上 下
13 / 44

四人目の婚約者候補フロウ

しおりを挟む

「初めましてフロウ王子。リザ・テレシア・ラブリエラと申します」
「初めまして、リザ王女。フローリアン王国第二王子フロウ・ブレイン・フローリアンです。お噂通り、とても美しいお方ですね」

 その噂は娼館でのものと同じじゃないわよね!?
 遠くフローリアン王国にまでビッチ王女説が流れるなんてたまったもんじゃないわ。

 今日はついに最後の婚約者候補、フローリアン王国第二王子、フロウ王子との面談日だ。
 今朝ラブリエラ王国に入国したフロウ王子一行は、今日から一週間この城に滞在する。

 フロウ王子は一回目の人生で結婚した時と変わりないわね。
 麗しくキラキラと輝く長い金髪に夕焼け色の瞳。
 滑らかな褐色の肌。
 一つ一つのしぐさが優雅で、どこか浮世離れした雰囲気。
 花の国の王子様にぴったりよね。

「父がフロウ王子にお会いしたいと言っていたのですが、あいにく今日は体調が優れず……申し訳ありません」
「いえ、大切な陛下の御身。お身体、大事になさってください」

 花が好きな父の個人庭園は、フロウ王子が自らデザインし、送ってくださった花で作り上げた庭園だ。
 フロウ王子の庭園デザインのセンスは抜群で、世界中にファンがいるらしい。
 もちろん父もその一人で、王子から定期的に送られてくる花を植え替えるのもメイドに任せることなく父自らの手で行っている。

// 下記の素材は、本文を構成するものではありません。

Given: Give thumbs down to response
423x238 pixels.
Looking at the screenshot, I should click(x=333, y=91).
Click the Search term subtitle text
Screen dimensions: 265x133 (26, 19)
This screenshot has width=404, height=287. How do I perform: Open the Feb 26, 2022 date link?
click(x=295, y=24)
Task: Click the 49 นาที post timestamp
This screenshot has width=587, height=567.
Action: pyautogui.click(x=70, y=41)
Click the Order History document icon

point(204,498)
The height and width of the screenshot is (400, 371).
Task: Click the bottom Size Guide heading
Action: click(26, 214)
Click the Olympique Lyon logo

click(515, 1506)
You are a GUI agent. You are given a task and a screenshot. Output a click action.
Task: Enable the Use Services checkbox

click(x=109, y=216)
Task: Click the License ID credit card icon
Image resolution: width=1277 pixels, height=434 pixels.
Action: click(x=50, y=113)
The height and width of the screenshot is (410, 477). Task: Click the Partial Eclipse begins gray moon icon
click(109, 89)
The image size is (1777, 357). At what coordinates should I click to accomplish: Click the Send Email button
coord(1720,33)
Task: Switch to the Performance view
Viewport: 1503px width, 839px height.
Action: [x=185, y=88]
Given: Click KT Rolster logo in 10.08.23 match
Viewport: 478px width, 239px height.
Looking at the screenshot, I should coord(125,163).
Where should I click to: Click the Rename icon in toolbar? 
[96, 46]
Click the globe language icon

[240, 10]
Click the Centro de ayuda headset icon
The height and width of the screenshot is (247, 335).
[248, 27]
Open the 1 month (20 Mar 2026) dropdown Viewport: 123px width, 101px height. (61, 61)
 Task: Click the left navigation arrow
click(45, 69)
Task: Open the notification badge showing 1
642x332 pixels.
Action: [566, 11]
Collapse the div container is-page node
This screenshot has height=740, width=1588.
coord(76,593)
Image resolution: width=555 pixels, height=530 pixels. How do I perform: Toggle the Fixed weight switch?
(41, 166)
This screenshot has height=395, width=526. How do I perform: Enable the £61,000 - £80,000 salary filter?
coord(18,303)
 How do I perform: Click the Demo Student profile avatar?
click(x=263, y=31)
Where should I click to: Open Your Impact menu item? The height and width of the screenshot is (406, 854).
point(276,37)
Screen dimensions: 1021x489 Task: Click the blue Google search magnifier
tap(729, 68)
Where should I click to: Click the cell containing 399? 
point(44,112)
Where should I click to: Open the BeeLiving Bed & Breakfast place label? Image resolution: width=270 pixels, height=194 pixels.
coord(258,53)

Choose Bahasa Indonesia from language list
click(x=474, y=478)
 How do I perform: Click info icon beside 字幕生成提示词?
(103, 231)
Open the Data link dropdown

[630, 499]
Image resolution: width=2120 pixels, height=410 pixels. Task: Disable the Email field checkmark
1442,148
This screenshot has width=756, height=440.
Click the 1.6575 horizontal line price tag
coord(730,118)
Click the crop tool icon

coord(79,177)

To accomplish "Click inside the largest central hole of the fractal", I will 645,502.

「フロウ王子の庭園の手入れは父が誰の手も借りることなく一人で行っているのですよ。そしてそんなお気に入りの庭園で、母と共にお茶をするのが父の一日の楽しみですの」
 一回目の人生では見ることのできなかった光景。
 花に囲まれて幸せそうに母と語り合う姿は、二回目があってよかったと思わせてくれる。

 一回目では私が2歳の頃に馬車の事故で亡くなったお母様。
 二回目では馬車の事故になんて遭うことなく元気に生き残っているけれど、私を産んだ時の後遺症でもう二度と子をなすことができなくなって、そのことについていろいろネチネチと言ってくる輩も多い。
 そのせいか、お母様が表公務に出ることはあまりない。
 基本城に籠って、書類のお仕事をされている。

 とはいえ、お父様のお仕事もお母様のお仕事も、今やほとんどを私が受け持っているのだけれど。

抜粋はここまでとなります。